On the basis of conventional standards for significance testing, radial access was found superior to femoral access in reducing death (RR: 0.73; 95% CI: 0.60 to 0.88; p = 0.001) (Figure 2), MACE (RR: 0.86; 95% CI: 0.77 to 0.95; p = 0.005) (Online Figure 2), access site (RR: 0.38; 95% CI: 0.31 to 0.47; p < 0.001) (Online Figure 3), and major bleeding (RR: 0.60; 95% CI: 0.48 to 0.76; p < 0.001) (Online Figure 4), although it was not superior in reducing either recurrent myocardial infarction or stroke (Table 2). There was no significant heterogeneity as assessed by the Cochran Q test, and the inconsistency was I2 = 0 for all these outcomes (Table 2). Compared with femoral access, radial access was associated with a higher risk of crossover (RR: 3.38; 95% CI: 2.09 to 5.49; p < 0.001), with severe observed heterogeneity (p < 0.001; I2 = 62%) (Table 2, Online Figure 5). However, the rates of crossover were low in both groups (6.2% in the radial arm, 1.6% in the femoral arm).
Multiple sensitivity analyses restricted to multicenter studies, studies at low risk of bias, studies enrolling only patients with STEMI, studies with expert radial operators, and recent trials conducted in the last 5 years were consistent with the pooled analyses of all studies (Table 2). No remarkable variations in heterogeneity were observed in these sensitivity analyses with the exception of access site and major bleeding (Table 2), likely reflecting differences in bleeding definitions across studies (Online Table 2). Interestingly, the heterogeneity observed for access site crossover in the meta-analysis of all studies (Table 2) was much lower in magnitude in analyses restricted to patients with STEMI (p = 0.24; I2 = 20%) and in trials where operators were required to have a minimal expertise of >200 radial procedures (p = 0.54; I2 = 0%) (Online Figure 5), although corresponding tests for interaction proved to be negative.

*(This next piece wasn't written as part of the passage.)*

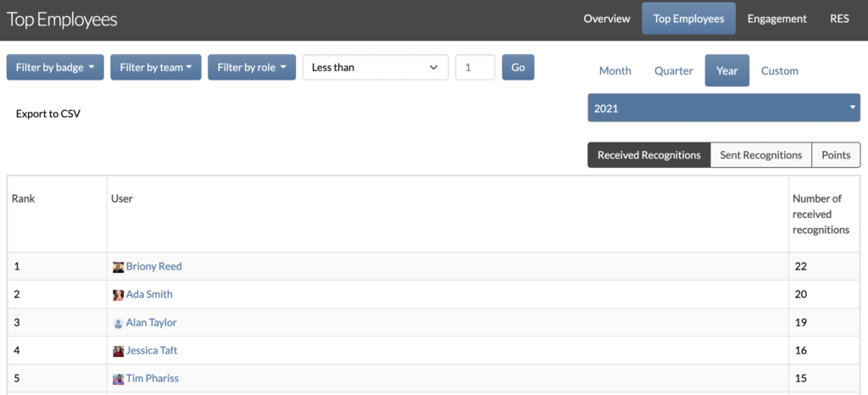
Task: Select Received Recognitions toggle
Action: coord(648,155)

Study removal analysis and publication bias
Removing individual studies did not result in significant deviations of the pooled RR for all-cause death, myocardial infarction, stroke, access site bleeding, major bleeding, access site crossover, or procedural duration. Conversely, radial access was consistently associated with a significant reduction in MACE at each step of the study removal analysis until MATRIX trial was removed, although the magnitude of the treatment effect remained similar (RR: 0.85; 95% CI: 0.71 to 1.02; p = 0.08). Visual inspection of the funnel plots revealed a minimal asymmetry only for major bleeding, and the corresponding Egger test was statistically significant (p = 0.028), likely reflecting the “small-study effect” (29) of trials conducted in the early 2000s.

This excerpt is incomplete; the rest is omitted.